If she’d thought he was attractive before, seeing him like this, just the two of them in her office, was more than overwhelming. The air around them seemed to grow thick, and she was conscious of every breath, every movement. While outwardly doing all that she could to appear natural and poised, she felt clunky and wrong, completely out of place. His scrutiny didn’t help matters.
“You can’t mean to stay in my office and stare at me?” She asked, cursing the unsteadiness of her voice.
“I’ll start with an inspection of your space,” he said curtly. “Then, I’d like to take a look at your phone, laptop, ipad, any other communication devices. I’ll need access to your digital diary, your calendar of past events, and I’d like to interview your executive staff, as well as anyone who has access to this floor of the building.”
“Is that all?” She asked, incredulous.
“I will need to interview you as well,” he responded, setting her pulse going all over again. She gripped the back of her office chair, hoping it sent a message of calm when actually she was using it for support.
“What about?”
“Any detail you might have forgotten to mention to your security detail in the past. These incidents began twelve months ago. That’s a long time for someone to have stalked you without slipping up.”
“You think he’s made a mistake and I just haven’t noticed?”
“Why would you have noticed?” Noah brushed aside her concerns. “You’re not a security professional. I presume you don’t have much experience with stalkers?”
“None whatsoever,” she responded with a shiver.
“Then relax. I’m not accusing you of covering this up. I’d like to evaluate the investigations to date, that’s all.”
“What exactly is your experience with stalking?”
She’d hit a nerve. Fascination burst through her. She wanted to press on it, to press him, to make him uncomfortable and uncertain, to shake some of his arrogance from his handsome face. But a second later, he was himself again, so she almost wondered if she’d imagined his response.
“I’ve worked private security for over six years. In that time, I’ve had many clients engage me for purposes similar to this.”
“And do you always catch the bad guy, Mr Storm?”
“I intend to catch this bad guy.”
It was a deflection.

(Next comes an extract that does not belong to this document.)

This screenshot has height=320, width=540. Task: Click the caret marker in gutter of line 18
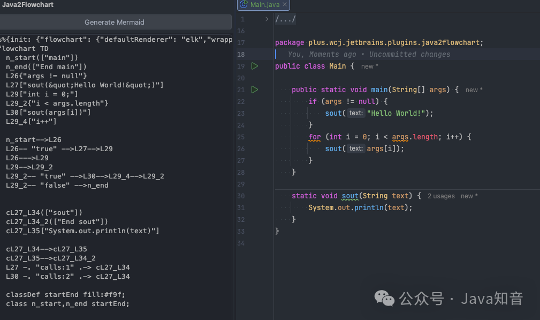tap(275, 54)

She analysed that, him, her eyes probing his face, his eyes, even when she knew, somehow, that he wished to remain closed off to her. Yet he didn’t look away. He stared back unflinchingly, and her heart sped up, crashing hard against her ribcage.
“Well, our tete a tete will have to wait. I have a jam-packed day of meetings. I’m afraid your shadowing is going to be a little boring.”